Brano di partenza -
# # # #

Mi sembra chiaro che, maturando questa problematica nella coscienza dell'autore mentre scriveva i primi due romanzi, egli abbai strutturato il terzo verso una conclusione in un certo senso non prevista. Scrivo 'in un certo senso' perché sono convinto che le parole abbiano una vita propria, indipendente dalle labbra che le pronunciano. In altri termini, Francesco Alberto Giunta, sarebbe stato preso per mano dai propri personaggi che gli hanno imposto una certa soluzione che carica di senso l'impianto profondo della trilogia mentre rituffa nell'ombra le connessioni. Saremmo dunque nel solco della gran nave pirandelliana? senza dubbio, ma non trascuriamo quel sottotitolo romanzo d'idee che non figura nei primi due volumi e che impone al terzo una tensione speculativa (e, largamente politica) a cui Pirandello non avrebbe certo consentito, lasciando verosimilmente i personaggi prigionieri dei propri sogni: poiché, alla fine, non interessa all'autore concludere un discorso storico, bensì agitare un problema.

# # # #

Cosa si chiede -
Riprendi il brano sulla trilogia di Francesco Alberto Giunta e continualo dopo la sua ultima frase. L'elenco proviene da un'altra fonte, estranea al brano.

Righe archiviate -
# # # #

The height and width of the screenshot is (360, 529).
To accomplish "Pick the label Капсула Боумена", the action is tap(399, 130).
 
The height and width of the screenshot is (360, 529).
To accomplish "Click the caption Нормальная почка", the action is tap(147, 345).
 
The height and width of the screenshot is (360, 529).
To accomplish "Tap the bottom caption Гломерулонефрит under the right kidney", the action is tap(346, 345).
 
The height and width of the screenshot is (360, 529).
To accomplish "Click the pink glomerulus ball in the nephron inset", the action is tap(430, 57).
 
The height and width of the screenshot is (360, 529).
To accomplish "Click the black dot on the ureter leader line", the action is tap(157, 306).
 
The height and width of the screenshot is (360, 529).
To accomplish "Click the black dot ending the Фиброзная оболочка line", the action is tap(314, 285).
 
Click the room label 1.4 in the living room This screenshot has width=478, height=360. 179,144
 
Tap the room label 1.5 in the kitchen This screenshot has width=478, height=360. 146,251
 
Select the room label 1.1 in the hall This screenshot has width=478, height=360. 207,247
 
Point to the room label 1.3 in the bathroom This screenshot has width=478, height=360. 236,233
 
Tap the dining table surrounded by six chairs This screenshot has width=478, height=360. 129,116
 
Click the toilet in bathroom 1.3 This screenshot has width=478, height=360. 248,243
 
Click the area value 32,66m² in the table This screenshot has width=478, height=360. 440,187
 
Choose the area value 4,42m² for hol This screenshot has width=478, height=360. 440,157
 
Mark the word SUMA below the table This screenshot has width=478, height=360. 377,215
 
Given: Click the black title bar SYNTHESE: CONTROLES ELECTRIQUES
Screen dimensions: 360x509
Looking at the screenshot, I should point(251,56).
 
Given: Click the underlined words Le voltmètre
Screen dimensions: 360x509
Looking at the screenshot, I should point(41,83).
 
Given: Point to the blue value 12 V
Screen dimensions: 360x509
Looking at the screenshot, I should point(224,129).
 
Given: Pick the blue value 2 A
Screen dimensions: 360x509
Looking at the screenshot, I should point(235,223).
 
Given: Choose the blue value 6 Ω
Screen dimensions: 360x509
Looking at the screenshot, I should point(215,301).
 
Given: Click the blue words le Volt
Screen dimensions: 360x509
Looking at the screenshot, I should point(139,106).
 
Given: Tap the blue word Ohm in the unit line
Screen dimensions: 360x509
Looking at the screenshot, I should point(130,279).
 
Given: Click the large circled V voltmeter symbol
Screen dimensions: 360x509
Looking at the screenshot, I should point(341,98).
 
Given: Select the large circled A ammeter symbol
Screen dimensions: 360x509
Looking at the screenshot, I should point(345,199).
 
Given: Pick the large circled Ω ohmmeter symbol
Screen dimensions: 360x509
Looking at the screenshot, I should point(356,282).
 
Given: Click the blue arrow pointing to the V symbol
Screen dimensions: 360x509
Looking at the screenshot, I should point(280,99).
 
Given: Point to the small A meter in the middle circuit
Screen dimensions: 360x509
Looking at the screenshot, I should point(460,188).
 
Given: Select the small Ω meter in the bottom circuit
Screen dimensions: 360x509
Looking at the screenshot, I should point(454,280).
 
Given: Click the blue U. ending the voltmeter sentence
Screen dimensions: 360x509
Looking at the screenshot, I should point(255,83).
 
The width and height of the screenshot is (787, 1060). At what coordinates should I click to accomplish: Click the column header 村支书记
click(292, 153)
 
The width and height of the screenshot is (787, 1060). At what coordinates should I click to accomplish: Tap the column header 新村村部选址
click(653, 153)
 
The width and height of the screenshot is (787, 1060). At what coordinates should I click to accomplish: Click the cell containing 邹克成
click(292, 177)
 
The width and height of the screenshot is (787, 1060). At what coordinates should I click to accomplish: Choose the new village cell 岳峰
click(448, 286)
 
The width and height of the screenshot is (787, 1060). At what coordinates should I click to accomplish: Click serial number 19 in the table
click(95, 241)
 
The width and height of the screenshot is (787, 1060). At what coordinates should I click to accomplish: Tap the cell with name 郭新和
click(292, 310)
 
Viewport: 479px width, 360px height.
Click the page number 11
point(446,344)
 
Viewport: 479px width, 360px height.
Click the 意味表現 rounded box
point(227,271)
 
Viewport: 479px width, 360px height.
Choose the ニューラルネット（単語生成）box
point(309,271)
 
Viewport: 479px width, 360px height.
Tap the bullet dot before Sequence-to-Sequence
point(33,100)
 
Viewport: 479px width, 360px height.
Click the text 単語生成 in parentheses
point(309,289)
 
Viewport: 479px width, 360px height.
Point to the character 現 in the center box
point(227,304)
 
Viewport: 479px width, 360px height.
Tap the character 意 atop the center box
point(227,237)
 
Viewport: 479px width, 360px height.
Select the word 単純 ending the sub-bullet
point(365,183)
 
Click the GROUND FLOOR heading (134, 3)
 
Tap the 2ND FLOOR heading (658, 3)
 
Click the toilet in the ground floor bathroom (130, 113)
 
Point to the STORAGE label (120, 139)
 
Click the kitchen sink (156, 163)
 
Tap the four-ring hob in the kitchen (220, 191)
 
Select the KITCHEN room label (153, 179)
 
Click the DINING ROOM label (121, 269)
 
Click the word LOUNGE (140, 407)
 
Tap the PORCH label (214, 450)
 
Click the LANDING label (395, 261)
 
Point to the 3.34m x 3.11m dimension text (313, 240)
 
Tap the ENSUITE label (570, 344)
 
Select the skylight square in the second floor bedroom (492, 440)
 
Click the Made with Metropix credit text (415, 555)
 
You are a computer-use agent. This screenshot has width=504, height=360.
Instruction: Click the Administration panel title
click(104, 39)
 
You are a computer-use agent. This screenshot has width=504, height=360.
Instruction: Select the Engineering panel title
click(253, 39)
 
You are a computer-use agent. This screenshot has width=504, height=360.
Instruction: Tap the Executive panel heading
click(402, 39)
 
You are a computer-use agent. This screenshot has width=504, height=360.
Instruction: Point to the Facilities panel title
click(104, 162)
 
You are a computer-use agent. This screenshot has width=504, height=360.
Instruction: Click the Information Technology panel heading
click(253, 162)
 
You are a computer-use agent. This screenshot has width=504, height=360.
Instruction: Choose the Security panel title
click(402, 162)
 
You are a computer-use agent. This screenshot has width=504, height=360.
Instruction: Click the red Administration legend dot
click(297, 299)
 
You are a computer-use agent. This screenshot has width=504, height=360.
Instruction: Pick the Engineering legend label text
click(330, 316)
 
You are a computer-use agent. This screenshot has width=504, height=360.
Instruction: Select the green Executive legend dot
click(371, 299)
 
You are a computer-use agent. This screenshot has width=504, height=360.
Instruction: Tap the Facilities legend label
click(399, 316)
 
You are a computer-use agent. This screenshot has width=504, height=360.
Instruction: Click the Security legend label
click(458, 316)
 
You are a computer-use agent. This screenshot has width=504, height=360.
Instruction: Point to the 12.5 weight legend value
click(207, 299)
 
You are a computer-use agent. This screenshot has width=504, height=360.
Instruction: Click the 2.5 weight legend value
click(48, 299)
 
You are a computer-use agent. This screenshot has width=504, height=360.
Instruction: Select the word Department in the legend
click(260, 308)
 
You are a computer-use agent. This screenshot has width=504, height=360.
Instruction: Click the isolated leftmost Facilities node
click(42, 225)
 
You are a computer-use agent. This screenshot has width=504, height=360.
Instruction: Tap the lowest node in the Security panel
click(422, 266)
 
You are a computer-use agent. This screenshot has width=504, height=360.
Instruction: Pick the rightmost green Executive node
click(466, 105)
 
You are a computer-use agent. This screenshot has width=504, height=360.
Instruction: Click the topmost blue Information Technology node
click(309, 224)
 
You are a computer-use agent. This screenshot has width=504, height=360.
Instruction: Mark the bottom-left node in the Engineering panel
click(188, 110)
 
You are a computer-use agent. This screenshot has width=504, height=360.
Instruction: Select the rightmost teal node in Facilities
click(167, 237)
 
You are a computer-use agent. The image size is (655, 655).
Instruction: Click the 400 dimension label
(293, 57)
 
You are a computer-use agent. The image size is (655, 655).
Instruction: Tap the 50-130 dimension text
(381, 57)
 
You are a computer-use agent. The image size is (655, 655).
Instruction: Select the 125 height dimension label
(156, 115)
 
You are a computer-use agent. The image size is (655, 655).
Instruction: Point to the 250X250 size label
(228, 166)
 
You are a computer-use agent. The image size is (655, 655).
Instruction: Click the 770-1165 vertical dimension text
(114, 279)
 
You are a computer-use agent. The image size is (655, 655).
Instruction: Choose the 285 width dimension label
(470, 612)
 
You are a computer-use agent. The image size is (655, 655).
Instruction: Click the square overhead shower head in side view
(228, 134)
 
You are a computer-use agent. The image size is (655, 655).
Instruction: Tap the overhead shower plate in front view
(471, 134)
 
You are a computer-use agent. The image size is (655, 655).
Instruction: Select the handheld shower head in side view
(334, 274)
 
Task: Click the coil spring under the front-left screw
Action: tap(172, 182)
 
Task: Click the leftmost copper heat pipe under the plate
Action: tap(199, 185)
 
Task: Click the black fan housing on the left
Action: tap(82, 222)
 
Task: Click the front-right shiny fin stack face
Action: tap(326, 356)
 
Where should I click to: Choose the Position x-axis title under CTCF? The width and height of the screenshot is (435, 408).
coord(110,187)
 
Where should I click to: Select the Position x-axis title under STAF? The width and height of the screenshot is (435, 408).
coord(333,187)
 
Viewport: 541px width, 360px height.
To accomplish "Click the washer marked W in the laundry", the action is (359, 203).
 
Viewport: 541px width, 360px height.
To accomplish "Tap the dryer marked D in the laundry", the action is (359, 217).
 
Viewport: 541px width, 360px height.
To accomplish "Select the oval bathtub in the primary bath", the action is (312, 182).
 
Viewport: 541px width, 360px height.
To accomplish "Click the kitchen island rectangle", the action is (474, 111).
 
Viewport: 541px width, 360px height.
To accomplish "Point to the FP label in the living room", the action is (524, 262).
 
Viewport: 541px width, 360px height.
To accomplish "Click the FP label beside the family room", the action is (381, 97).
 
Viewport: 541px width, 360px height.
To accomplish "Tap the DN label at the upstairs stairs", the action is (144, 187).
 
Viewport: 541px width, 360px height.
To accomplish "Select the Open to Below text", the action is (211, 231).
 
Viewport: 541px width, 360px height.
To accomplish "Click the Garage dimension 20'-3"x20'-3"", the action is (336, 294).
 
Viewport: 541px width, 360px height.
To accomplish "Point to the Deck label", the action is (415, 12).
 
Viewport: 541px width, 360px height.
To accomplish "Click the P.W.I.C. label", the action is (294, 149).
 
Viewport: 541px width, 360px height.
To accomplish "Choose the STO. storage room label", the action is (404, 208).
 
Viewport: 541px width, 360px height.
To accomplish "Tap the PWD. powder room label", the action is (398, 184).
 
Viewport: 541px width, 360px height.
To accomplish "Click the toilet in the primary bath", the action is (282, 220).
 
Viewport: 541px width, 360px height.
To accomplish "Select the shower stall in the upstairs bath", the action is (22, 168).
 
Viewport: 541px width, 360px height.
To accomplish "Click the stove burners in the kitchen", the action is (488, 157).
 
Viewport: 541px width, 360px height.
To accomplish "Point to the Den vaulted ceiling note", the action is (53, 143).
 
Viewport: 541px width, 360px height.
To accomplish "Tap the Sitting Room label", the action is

# # # #

Soluzione -
In fondo l'autore ha dichiarato di scrivere un romanzo d'idee non nel senso ormai sorpassato dei programmi politico-sociali, ma in quello dell'inquietudine che ci riporta alla vibrante atmosfera del primo Novecento quando la narrativa era, assai più di oggi, un progetto di ricostruzione filosofica e morale. Libri come La disfatta di Oriani; Il Santo di Fogazzaro; La beata riva di Angelo Conti; Le storie dell'amor sacro e dell'amor profano di Gallarati Scotti non si leggono più: ma non sarebbe male riesumarli insieme con il loro fascino dopo un secolo di neorealismo e di iperrealismo. Non bastano l'atto, il régard, il documento, la registrazione, il gioco delle cose e dei fatti. Occorrono le idee, s'intende quelle rispettose del mistero umano ad illuminare i percorsi, accrescere nella conoscenza, a muovere la storia.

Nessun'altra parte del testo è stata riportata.